"Wirth's law is an adage on computer performance which states that software is getting slower more rapidly than hardware is becoming faster.
The adage is named after Niklaus Wirth, who discussed it in his 1995 article "A Plea for Lean Software".[1][2]"
We could do better languages. But it just takes insane resources to compete with the others ecosystem. IDE's, the Pandas, the format on save.
I've been a professional C++-developer in the past and one of the great things is the tooling and the just sheer knowledge of my past C++ colleagues. They know what happens in the kernel, they know the performance optimisation tricks, they know a lot, because the knowledge they gather just have a longer lifespan.
Ask a JS-developer and they will tell you all the web frameworks that came before React and their quirks...
Software is getting slower due to poor algorithm choice, not due to the one-off factor of maybe 2 that you pay by switching to a compiled but memory-safe language. If C++ was a sensible choice in 1995, 18 months later you would have got the same performance out of a memory-safe language; we're now 10 cycles of Moore's law down the road, our hardware is 1024x faster and our languages are certainly not 1024x slower (unless you're using a scripting language). It's more about stuff that's accidentally quadratic, and that kind of error is if anything easier to make in C++ than in a more concise language where it's easier to see what you're doing.
C++ developers may be smart people because you have to be smart to do anything in C++ - imagine if the same brainpower that's being spent tracking memory usage and pointer/reference distinctions could be put into your actual application logic instead.
I'd argue that the focus on performance is what drove the developers to C++ in the first place. So they will know both the algorithms and the low-level details.

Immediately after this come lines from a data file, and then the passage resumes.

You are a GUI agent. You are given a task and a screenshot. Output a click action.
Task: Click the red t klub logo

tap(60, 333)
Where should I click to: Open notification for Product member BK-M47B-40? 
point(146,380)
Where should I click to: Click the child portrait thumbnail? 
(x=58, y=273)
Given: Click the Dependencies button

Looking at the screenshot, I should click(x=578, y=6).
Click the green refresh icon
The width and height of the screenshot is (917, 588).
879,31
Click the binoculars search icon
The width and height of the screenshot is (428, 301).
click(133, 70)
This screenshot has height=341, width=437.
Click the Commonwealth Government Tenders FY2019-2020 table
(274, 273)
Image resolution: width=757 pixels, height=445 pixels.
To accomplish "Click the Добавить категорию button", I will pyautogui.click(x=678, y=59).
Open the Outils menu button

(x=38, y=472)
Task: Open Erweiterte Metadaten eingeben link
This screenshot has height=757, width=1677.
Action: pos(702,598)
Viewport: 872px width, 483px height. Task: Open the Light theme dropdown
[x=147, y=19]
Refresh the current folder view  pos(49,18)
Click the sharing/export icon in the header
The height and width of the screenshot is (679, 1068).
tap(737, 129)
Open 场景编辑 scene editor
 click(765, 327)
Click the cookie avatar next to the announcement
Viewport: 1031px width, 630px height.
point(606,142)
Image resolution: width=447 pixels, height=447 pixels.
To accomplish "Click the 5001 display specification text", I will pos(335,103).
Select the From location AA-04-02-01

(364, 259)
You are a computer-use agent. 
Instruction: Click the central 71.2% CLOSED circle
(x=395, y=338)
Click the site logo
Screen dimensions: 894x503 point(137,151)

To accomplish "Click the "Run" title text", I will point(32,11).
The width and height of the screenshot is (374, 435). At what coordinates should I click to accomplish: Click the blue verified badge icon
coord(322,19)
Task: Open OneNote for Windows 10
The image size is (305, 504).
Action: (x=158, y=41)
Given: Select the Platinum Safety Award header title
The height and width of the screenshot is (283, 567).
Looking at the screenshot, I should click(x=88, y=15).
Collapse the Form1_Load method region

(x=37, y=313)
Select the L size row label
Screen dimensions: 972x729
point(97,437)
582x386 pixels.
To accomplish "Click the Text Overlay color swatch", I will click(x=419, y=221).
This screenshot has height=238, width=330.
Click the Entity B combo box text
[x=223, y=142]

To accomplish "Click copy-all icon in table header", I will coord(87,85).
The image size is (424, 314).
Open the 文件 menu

If performance is on your mind constantly, why wouldn't you choose the one with the least restrictions on what you can achieve?
It's not like those people would find joy in being locked into the JVM instruction-set.
I agree with you that algorithm choice is what's most relevant.
However: I'd argue that accidentally quadratic algorithms are easier to hide in a concise language. Writing out a quadratic loop explicitly takes space, and that space alone might make people pay more attention than some subtle implicit language construct. Either way, the most common source of unintended quadratic (or higher) behavior is helper functions and library calls.
The other thing to keep in mind when it comes to algorithms is that cache behavior and therefore memory layout matters a lot for performance on modern hardware. Managed languages really stand in the way of optimizing memory layout, which can be a systematic performance disadvantage compared to C++.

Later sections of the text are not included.